Simplified Quantification of ¹¹C-UCB-J PET Evaluated in a Large Human Cohort

Abstract

¹¹C-UCB-J ((R)-1-((3-(¹¹C-methyl-¹¹C)pyridin-4-yl)methyl)-4-(3,4,5-trifluorophenyl)pyrrolidin-2-one) is a PET tracer for synaptic vesicle glycoprotein 2A, which may be a marker of synaptic density. To simplify the scan protocol, SUV ratios (SUVRs) were compared with model-based nondisplaceable binding potential (BP_ND) to select the optimal time window in healthy and neuropsychiatric subjects. Methods: In total, 141 scans were acquired for 90 min.
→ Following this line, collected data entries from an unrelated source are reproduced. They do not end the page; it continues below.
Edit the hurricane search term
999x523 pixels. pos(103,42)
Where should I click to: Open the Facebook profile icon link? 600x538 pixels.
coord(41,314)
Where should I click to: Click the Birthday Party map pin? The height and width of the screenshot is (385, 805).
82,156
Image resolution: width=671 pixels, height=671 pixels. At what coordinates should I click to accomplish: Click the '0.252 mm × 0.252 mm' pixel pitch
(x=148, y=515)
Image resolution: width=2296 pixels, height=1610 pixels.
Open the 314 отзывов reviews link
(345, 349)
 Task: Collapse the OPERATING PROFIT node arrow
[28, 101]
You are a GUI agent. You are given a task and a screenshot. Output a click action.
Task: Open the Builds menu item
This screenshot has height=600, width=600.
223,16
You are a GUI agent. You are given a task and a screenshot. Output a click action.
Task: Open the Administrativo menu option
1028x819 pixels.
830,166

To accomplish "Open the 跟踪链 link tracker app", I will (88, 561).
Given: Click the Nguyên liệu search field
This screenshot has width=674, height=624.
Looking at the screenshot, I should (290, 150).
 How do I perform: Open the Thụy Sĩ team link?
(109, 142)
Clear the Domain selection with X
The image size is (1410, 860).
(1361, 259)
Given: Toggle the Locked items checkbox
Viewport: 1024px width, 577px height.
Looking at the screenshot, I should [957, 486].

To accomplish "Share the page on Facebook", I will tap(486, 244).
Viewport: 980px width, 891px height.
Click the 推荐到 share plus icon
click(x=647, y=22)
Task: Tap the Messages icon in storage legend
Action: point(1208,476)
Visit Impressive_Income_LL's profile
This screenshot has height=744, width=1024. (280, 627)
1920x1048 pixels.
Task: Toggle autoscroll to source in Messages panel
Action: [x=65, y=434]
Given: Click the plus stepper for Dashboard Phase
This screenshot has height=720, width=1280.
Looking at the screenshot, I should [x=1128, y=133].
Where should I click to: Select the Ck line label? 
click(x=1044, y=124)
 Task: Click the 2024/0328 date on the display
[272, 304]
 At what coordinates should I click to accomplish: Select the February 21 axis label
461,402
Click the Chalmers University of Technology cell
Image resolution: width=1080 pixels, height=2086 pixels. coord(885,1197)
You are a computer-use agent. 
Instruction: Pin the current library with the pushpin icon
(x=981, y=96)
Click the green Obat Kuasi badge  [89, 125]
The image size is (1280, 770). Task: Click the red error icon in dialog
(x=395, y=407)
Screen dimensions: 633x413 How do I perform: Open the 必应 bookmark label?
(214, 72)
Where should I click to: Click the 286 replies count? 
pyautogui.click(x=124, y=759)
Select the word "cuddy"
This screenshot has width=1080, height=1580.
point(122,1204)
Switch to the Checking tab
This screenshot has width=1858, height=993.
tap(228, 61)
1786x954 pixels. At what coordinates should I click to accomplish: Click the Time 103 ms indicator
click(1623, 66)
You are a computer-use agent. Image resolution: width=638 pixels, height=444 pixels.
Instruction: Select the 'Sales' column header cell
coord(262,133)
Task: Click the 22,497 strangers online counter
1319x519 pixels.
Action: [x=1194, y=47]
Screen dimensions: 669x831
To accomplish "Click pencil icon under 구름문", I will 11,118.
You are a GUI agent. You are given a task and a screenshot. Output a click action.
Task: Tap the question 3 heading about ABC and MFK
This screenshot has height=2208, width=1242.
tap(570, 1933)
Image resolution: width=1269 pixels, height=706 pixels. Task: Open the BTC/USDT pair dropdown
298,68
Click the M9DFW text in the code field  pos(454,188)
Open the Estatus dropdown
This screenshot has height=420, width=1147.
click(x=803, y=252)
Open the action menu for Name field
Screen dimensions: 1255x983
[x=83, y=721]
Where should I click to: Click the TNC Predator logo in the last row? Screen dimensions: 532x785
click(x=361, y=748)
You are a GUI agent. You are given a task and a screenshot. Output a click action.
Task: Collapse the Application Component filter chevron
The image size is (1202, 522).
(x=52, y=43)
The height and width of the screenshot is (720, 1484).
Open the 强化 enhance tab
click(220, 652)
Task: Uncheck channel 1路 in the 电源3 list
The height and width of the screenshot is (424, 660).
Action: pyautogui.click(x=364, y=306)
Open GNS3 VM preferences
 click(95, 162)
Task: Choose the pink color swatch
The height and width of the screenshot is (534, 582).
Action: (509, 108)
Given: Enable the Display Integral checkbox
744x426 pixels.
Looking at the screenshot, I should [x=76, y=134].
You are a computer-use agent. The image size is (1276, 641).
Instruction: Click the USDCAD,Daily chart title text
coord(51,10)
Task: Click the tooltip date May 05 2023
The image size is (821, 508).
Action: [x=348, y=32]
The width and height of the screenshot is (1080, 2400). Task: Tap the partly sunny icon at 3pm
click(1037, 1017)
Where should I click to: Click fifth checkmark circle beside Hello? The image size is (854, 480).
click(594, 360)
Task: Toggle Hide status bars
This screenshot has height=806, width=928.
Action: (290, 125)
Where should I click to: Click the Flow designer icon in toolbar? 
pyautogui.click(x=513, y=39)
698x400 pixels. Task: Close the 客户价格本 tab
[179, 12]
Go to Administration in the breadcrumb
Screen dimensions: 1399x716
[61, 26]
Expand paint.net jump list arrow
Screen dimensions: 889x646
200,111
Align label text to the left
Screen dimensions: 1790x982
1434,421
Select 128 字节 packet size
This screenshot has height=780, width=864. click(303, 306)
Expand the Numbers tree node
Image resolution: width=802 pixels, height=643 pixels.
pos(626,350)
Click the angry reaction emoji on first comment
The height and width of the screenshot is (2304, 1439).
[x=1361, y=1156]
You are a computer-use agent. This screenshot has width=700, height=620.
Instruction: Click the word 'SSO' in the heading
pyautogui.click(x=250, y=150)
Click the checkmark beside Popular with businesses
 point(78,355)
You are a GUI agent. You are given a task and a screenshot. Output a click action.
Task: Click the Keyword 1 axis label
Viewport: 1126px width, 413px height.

Arterial blood sampling and metabolite analysis were conducted. SUVR-1 (centrum semiovale reference region) was computed for six 30-min windows and compared with 1-tissue-compartment model BP_ND. Simulations were performed to assess the time dependency of SUVR-1. Results: Greater correlation and less bias were observed for SUVR-1 at later time windows for all subjects. Simulations showed that the agreement between SUVR-1 and BP_ND is time-dependent. Conclusion: The 60- to 90-min period provided the best match between SUVR-1 and BP_ND (−1% ± 7%); thus, a short scan is sufficient for accurate quantification of ¹¹C-UCB-J–specific binding.